Формат FASTQ: последовательности с качеством

FASTQ — это FASTA с приложенным «качеством»: для каждой буквы прибор сообщает, насколько он в ней уверен.

FASTQ — текстовый формат сырых ридов секвенатора, где каждая запись занимает ровно четыре строки и хранит и последовательность, и качество каждого основания.

Если FASTA — это «чистый текст» собранного генома, то FASTQ — это «сырьё» прямо с прибора. С него начинается почти любой реальный анализ, и контроль качества по FASTQ — первый шаг любого пайплайна.

Четыре строки записи

СтрокаСодержимое
1заголовок, начинается с @
2сама последовательность (буквы A/T/G/C/N)
3разделитель, начинается с + (часто только +)
4строка качества — по одному символу на каждую букву строки 2
@read1
GATTTGGGG
+
!''*((((*

Длина строки качества всегда равна длине последовательности: один символ качества — на одну букву.

Как закодировано качество

Каждый символ качества — это ASCII-код, из которого вычитают 33, чтобы получить Phred-оценку Q. А Q связано с вероятностью ошибки: p = 10^(-Q/10). Чем выше символ в ASCII, тем надёжнее буква.
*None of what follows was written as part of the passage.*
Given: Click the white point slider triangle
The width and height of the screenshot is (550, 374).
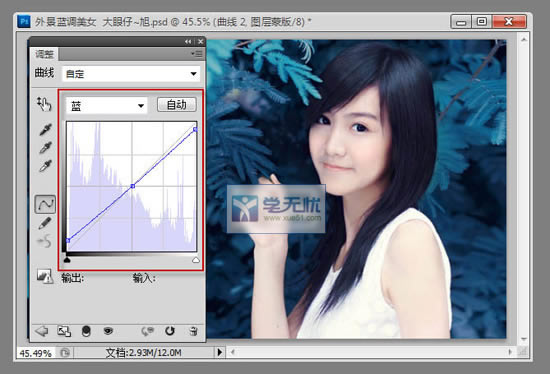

def phred_scores(qual_string):
    return [ord(ch) - 33 for ch in qual_string]

qual = "!''*((((*"
scores = phred_scores(qual)
print("Символы качества:", list(qual))
print("Phred-оценки:    ", scores)

Вывод:

Символы качества: ['!', "'", "'", '*', '(', '(', '(', '(', '*']
Phred-оценки:     [0, 6, 6, 9, 7, 7, 7, 7, 9]

Символ '!' (ASCII 33) — это Q0, самое плохое качество. Чем «выше» символ по таблице ASCII, тем лучше.

Парсер и фильтр FASTQ

Парсер читает записи блоками по 4 строки. Типичная задача — отбросить риды со средним качеством ниже порога.

fastq = """@read1
GATTTGGGG
+
!''*((((*
@read2
AAACCCGGG
+
IIIIIIIII"""

def parse_fastq(text):
    lines = text.splitlines()
    for i in range(0, len(lines), 4):
        name = lines[i][1:]
        seq = lines[i + 1]
        qual = lines[i + 3]
        yield name, seq, qual

def mean_q(qual):
    scores = [ord(c) - 33 for c in qual]
    return sum(scores) / len(scores)

THRESHOLD = 20
for name, seq, qual in parse_fastq(fastq):
    q = mean_q(qual)
    verdict = "оставить" if q >= THRESHOLD else "выбросить"
    print(f"{name}: средний Q = {q:.1f} -> {verdict}")

Вывод:

read1: средний Q = 6.4 -> выбросить
read2: средний Q = 40.0 -> оставить

read1 шумный (средний Q около 6) и не проходит порог, а read2 идеальный (символ 'I' = Q40) и остаётся. Так выглядит самый базовый шаг контроля качества: отбросить ненадёжные риды ещё до анализа. Порог подбирают под данные и задачу.

Как работает под капотом: кодировки качества

Сдвиг 33 (Phred+33) — современный стандарт (Sanger/Illumina 1.8+). Раньше встречался Phred+64 (старые Illumina). Перепутать кодировку — значит получить бессмысленные оценки качества. Если оценки выходят отрицательными или дико большими — почти наверняка вы взяли не тот сдвиг.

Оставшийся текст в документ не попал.